Segment Open

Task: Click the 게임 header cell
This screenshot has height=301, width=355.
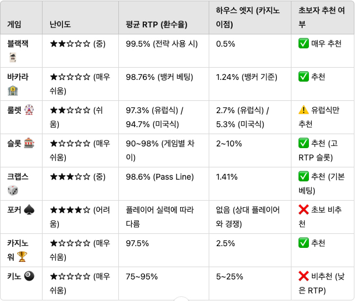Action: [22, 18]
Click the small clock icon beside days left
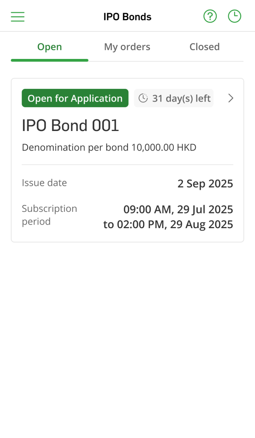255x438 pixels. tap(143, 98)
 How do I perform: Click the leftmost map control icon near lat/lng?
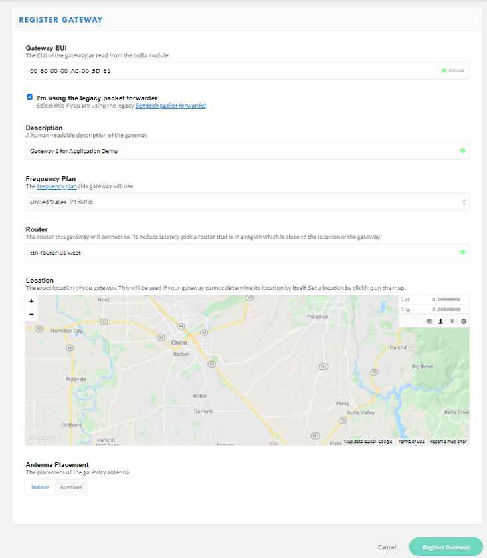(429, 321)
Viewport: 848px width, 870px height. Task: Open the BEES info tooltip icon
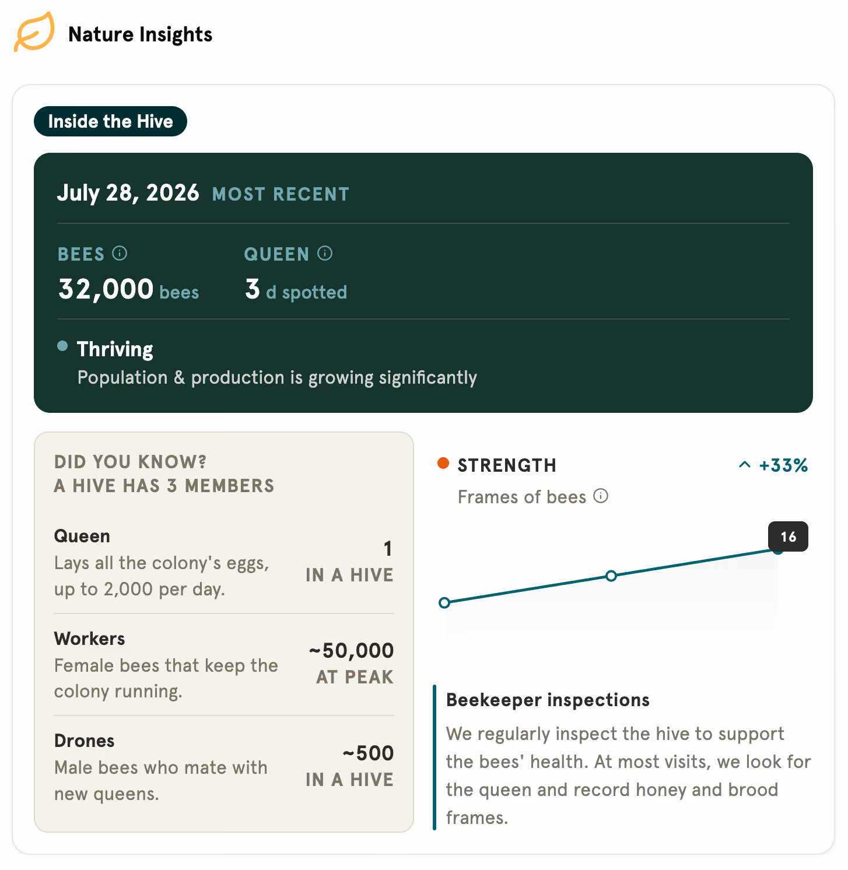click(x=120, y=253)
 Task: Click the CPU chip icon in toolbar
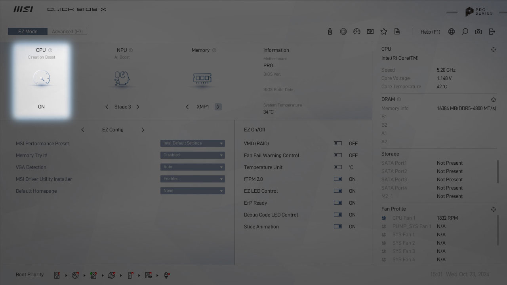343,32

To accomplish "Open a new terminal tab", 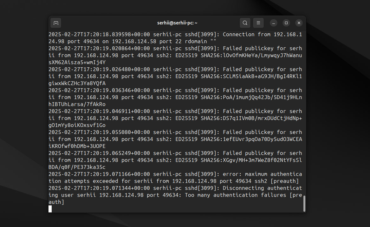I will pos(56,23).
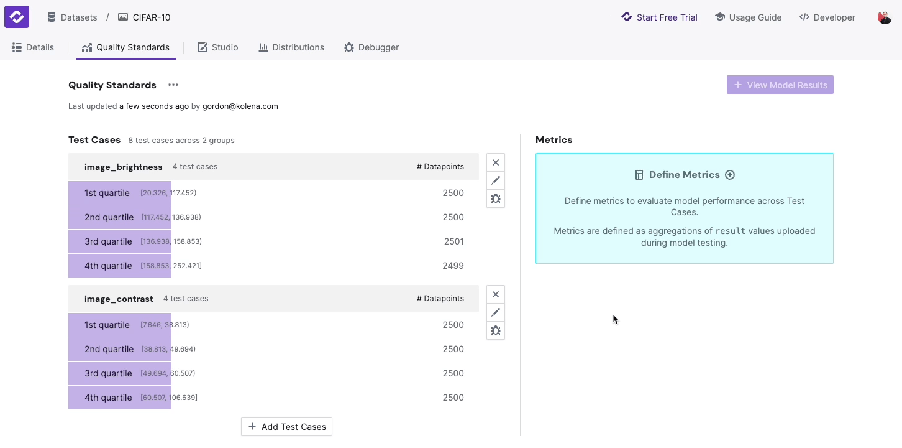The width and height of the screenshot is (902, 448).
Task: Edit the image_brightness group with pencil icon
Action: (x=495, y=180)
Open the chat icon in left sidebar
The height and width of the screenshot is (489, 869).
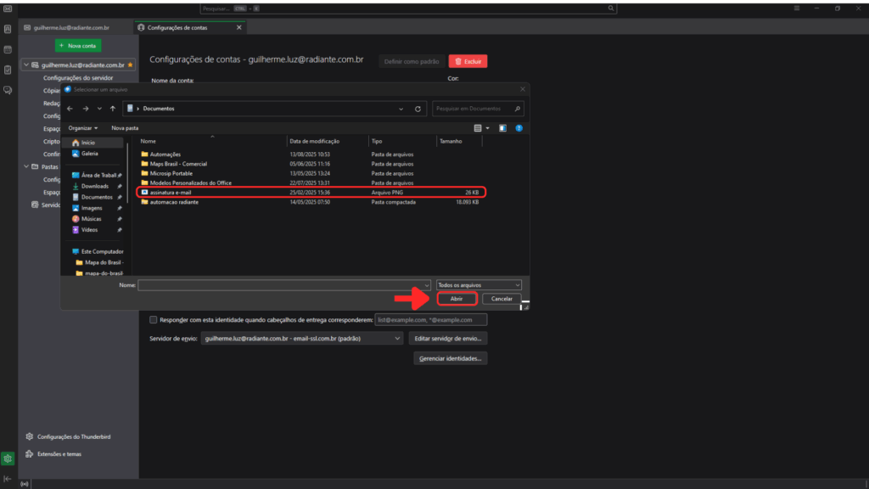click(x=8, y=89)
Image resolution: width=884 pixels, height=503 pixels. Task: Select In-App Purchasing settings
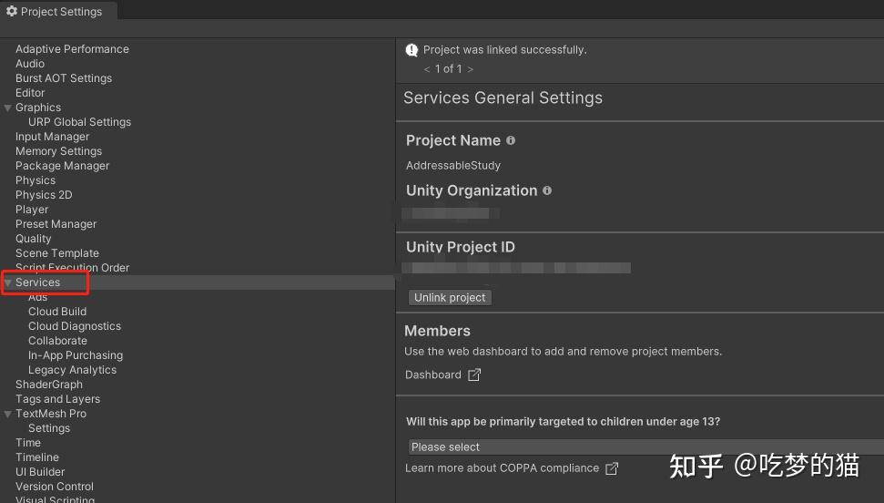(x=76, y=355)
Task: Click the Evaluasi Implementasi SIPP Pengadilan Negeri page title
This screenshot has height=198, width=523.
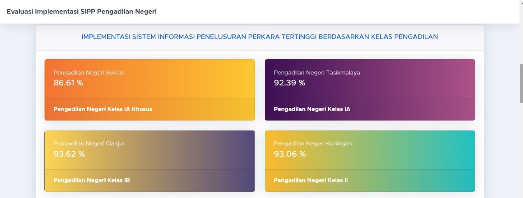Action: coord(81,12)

Segment Closed

# Exercise aim:
Excluding the pictures, retype the line containing "The height and" and all lines after it down to the end of the data above.

# Answer to the problem:
The height and width of the screenshot is (489, 869).
click(x=8, y=89)
Image resolution: width=884 pixels, height=503 pixels. Task: Select In-App Purchasing settings
(x=76, y=355)
Task: Click the Evaluasi Implementasi SIPP Pengadilan Negeri page title
This screenshot has height=198, width=523.
Action: coord(81,12)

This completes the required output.